=== Section Start ===
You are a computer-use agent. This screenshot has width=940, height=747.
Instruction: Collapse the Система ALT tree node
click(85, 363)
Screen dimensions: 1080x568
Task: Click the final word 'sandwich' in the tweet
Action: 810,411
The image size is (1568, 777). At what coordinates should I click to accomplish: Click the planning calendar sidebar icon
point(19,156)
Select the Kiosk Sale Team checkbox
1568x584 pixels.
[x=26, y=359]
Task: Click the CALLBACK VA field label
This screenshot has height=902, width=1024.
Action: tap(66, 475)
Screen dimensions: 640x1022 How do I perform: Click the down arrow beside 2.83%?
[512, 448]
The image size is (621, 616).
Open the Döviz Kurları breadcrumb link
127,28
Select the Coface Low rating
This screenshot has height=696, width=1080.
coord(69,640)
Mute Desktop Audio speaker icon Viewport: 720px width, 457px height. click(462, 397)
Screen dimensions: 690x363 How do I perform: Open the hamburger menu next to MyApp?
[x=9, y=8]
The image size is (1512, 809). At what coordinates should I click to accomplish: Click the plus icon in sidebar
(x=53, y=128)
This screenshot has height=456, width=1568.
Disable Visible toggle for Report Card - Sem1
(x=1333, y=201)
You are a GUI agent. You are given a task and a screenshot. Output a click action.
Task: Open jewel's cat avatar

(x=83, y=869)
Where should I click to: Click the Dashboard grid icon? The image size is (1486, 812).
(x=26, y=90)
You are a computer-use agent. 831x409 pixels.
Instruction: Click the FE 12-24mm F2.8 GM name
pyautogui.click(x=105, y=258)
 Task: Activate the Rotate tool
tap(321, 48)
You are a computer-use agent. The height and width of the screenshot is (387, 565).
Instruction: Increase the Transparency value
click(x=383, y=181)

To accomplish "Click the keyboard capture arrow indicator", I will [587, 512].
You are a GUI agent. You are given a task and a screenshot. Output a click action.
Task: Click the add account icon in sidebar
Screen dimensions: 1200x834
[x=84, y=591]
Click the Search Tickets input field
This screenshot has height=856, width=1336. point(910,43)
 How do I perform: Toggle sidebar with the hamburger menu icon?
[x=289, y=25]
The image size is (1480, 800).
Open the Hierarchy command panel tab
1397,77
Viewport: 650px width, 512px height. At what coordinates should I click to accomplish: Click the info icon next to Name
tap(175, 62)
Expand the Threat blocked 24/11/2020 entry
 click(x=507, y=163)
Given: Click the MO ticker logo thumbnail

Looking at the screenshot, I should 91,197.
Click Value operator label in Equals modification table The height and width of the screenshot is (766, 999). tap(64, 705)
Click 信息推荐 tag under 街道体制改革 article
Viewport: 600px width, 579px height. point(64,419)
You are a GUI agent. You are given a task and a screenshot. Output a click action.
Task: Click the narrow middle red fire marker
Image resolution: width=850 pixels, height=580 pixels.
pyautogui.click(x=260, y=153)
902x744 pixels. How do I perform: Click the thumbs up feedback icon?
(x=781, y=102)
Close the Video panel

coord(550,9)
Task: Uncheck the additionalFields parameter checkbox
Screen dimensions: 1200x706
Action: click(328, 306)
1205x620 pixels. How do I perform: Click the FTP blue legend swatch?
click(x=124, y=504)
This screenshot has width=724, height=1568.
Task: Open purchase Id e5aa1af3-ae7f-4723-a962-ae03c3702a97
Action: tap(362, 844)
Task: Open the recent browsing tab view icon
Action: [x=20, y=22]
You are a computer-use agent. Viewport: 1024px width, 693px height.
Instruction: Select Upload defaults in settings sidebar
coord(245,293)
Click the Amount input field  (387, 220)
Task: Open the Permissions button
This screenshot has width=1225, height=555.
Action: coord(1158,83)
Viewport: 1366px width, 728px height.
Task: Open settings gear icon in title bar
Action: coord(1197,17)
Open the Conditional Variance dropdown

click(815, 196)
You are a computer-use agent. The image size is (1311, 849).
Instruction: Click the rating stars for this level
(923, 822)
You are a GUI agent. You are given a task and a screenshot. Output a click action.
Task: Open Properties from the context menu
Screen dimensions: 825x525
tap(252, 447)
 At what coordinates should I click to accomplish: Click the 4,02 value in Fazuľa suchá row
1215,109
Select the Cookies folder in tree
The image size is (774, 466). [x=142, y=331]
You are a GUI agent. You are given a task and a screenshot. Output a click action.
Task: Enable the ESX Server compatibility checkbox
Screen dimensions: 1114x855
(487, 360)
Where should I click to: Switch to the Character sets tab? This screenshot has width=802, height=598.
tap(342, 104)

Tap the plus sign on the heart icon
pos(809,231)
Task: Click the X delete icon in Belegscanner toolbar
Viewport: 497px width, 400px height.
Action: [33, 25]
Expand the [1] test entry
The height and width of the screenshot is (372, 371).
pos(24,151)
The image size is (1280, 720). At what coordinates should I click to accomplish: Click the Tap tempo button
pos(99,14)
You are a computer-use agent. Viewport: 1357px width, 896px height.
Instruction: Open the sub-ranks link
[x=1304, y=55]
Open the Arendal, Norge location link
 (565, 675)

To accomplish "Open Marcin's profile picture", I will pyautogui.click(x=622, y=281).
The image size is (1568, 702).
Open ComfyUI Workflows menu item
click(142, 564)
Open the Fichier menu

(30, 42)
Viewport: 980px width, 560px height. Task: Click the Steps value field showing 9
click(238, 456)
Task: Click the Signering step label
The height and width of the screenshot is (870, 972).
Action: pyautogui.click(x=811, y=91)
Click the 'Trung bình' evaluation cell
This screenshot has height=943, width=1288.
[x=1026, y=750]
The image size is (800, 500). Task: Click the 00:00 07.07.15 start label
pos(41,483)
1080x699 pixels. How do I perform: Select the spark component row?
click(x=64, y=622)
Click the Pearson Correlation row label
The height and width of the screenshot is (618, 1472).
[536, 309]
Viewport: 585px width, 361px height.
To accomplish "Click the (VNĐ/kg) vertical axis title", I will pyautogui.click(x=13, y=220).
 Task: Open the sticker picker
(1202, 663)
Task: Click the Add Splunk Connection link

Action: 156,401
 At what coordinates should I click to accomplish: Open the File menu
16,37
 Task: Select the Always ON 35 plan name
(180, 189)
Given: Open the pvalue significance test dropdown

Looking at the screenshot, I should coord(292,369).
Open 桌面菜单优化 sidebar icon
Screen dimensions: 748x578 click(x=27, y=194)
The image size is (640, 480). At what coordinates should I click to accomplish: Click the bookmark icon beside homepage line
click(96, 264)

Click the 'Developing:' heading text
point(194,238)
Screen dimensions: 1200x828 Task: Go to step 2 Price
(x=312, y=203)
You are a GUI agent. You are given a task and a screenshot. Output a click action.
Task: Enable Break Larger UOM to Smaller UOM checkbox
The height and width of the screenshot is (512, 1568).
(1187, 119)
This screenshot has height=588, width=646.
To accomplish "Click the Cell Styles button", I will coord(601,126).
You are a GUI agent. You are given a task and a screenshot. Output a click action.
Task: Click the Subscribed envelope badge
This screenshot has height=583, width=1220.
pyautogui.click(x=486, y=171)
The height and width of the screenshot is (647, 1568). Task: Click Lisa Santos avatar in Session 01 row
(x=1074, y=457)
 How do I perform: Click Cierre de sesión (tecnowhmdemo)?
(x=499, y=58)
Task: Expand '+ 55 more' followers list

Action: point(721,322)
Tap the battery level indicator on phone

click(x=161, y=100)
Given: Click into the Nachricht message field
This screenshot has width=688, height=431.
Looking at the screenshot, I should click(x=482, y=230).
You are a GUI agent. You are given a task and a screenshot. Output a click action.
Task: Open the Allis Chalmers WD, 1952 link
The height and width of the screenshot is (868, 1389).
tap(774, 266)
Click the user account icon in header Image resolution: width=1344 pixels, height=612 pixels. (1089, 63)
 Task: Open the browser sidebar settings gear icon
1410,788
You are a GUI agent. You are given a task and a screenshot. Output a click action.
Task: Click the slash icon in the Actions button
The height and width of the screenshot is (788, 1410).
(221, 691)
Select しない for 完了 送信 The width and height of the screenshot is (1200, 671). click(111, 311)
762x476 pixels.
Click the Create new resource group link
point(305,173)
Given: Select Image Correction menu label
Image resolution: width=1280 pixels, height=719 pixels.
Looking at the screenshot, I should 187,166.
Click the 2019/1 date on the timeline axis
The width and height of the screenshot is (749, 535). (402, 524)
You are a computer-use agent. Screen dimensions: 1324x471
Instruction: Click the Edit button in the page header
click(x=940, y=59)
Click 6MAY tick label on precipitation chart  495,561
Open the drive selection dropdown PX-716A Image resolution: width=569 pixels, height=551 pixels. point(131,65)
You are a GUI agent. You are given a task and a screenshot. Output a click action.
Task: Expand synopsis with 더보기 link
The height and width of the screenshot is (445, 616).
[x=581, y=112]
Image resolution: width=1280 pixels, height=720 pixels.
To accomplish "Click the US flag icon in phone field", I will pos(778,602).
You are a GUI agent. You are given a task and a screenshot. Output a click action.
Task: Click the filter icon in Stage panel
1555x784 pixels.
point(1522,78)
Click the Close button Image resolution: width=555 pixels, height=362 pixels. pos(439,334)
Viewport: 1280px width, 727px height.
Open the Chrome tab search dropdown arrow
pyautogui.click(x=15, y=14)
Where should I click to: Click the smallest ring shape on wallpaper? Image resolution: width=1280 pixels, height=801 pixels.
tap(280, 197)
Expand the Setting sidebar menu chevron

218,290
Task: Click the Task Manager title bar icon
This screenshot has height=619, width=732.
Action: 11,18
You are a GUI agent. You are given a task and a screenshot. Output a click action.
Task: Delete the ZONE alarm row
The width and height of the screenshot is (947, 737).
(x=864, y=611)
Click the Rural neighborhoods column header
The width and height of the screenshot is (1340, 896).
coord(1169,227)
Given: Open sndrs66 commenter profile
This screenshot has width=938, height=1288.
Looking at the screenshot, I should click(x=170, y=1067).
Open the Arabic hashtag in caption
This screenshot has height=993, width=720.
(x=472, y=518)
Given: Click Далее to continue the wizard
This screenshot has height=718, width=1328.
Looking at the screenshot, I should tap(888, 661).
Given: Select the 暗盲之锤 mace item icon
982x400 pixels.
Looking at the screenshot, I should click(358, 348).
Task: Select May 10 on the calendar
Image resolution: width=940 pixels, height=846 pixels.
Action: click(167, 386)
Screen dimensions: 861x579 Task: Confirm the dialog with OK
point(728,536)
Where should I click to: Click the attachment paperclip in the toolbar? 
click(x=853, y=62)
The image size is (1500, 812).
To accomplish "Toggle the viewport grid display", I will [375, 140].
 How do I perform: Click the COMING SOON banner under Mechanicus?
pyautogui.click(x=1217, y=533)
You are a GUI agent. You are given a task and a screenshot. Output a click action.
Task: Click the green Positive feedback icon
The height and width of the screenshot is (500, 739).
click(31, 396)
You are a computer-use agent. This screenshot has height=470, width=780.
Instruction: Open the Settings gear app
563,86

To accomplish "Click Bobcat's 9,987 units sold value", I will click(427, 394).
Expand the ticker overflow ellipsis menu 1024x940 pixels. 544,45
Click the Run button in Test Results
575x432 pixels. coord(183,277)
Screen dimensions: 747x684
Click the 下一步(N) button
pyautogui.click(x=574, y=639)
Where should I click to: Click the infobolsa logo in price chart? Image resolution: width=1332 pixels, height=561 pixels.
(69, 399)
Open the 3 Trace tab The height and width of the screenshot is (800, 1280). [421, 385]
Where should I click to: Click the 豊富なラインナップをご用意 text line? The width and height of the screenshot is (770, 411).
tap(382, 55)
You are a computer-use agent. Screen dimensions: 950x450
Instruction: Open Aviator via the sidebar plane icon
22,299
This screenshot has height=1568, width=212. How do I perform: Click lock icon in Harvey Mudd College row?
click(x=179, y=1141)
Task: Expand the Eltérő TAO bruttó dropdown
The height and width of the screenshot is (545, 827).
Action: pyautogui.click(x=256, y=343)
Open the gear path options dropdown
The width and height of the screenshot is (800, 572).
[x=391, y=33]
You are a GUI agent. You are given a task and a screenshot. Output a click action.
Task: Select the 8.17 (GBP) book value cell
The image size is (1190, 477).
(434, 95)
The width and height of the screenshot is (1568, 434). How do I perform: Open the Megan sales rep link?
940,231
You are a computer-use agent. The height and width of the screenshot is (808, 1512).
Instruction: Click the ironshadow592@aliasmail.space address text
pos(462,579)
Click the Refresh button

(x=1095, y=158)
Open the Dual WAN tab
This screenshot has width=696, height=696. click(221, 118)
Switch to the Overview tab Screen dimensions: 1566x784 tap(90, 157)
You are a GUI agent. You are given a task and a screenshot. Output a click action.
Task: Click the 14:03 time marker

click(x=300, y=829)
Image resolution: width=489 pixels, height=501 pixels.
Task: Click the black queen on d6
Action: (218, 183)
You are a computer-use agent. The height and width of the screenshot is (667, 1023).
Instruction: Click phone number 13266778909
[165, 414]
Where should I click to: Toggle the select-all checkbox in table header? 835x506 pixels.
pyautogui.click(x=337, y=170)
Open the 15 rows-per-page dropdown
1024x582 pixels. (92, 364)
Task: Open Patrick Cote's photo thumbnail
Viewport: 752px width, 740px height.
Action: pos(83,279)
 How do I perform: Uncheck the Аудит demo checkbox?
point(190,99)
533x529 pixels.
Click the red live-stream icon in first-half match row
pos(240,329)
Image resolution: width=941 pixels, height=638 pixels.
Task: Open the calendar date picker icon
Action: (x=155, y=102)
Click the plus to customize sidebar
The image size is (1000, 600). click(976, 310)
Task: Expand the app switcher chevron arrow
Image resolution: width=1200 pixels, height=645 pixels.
=== Section End ===
## Exercise
Up to and including the line with "Mute Desktop Audio", restate the records above word for word from the very first line.

## Problem solution
You are a computer-use agent. This screenshot has width=940, height=747.
Instruction: Collapse the Система ALT tree node
click(85, 363)
Screen dimensions: 1080x568
Task: Click the final word 'sandwich' in the tweet
Action: 810,411
The image size is (1568, 777). At what coordinates should I click to accomplish: Click the planning calendar sidebar icon
point(19,156)
Select the Kiosk Sale Team checkbox
1568x584 pixels.
[x=26, y=359]
Task: Click the CALLBACK VA field label
This screenshot has height=902, width=1024.
Action: tap(66, 475)
Screen dimensions: 640x1022 How do I perform: Click the down arrow beside 2.83%?
[512, 448]
The image size is (621, 616).
Open the Döviz Kurları breadcrumb link
127,28
Select the Coface Low rating
This screenshot has height=696, width=1080.
coord(69,640)
Mute Desktop Audio speaker icon Viewport: 720px width, 457px height. click(462, 397)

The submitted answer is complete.